Living in Society Social Commentary

Step Forward


Having bit my tongue for several years about the state of our electorate, 2015 will be a time of writing about our politics and society in a process of working through ideas, to determine a path by which progressive ideas can gain more solvency in government.

Meeting so many people since 2012—in politics, in retail sales, in farm work, and in writing—my understanding of how society works, and the attitudes of people who live in it has grown. Society is not what I thought—at all.

My formative years began when in 1959 I secured a card for the public library bookmobile that stopped near our house. I read biographies about people important to the growth of our culture. There were a lot of them, although the names I remember are the Ringling brothers, Thomas Edison and George Washington Carver. I gained an understanding that through personal industry, thrift and good ideas, a person could create things that mattered in society and made life better.

I wasn’t the only person who learned this as the ideas grew from the founders and persist. Matthew Josephson articulated this American idea in his 1934 book The Robber Barons.

In a brief cycle, the laissez-faire political philosophy of a Jefferson, having given free reign to self-interest, would stimulate the acquisitive appetites of the citizen above all.
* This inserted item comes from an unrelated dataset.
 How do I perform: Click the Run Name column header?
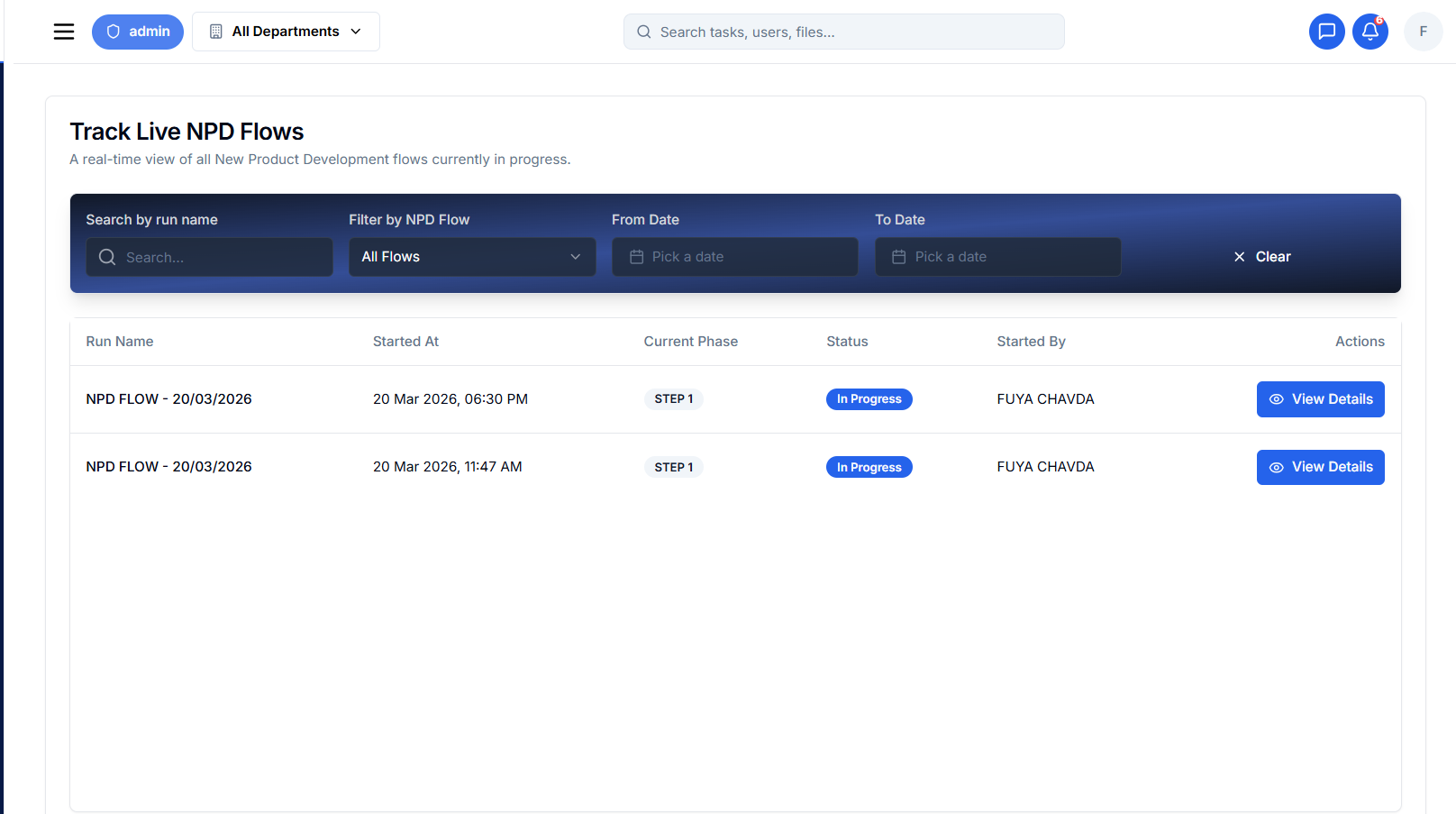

These, whetted by an incredibly rich soil, checked by no institutions or laws, would determine the pattern of American destiny. The idealism of Jefferson’s Declaration of Independence, and his Inaugural address of 1801, would be caricatured in the predatory liberty of the “Valley of Democracy” where, as Vernon Parrington has said, Americans democratic in professions, became “middle class in spirit and purpose;” where freedom came to mean “the natural right of every citizen to satisfy his acquisitive instinct by exploiting the natural resources in the measure of his shrewdness.”
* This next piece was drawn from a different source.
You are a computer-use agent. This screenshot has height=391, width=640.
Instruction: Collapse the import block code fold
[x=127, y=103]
With minimal modification, Josephson’s language could describe attitudes of an electorate that in the same year brought us U.S. Senator Joni Ernst and Representative Dave Loebsack. It elected State Senator Bob Dvorsky and State Representative Bobby Kaufmann. It is a spring which nurtures dichotomies: people worked long hours to elect President Obama while others fly the confederate flag; row croppers manage the land with chemicals while others restore it to prairie; consumers are more connected to the world, while seeking small enclaves to live their lives in isolation. The picture isn’t clear, but clarity is coming.

Josephson describes what so many people want to get to—satisfying our acquisitive instincts through exploitation of a world that hangs in a balance because of human activities since the dawn of the industrial revolution. This is a bankrupt idea in light of what we know about the interconnectedness of our lives, but it persists, driven by a social setting in which church, family and work play a pronounced role.

The rest of understanding will come. While beginning the new year I plan to spend more time in the garage, yard, garden and kitchen while continuing my work in sales, writing and other odd jobs assembled to sustain us financially. Hopefully that will be a sustainable framework for exploring these ideas.

There is everything to gain and nothing to lose as we sustain our lives in a turbulent world.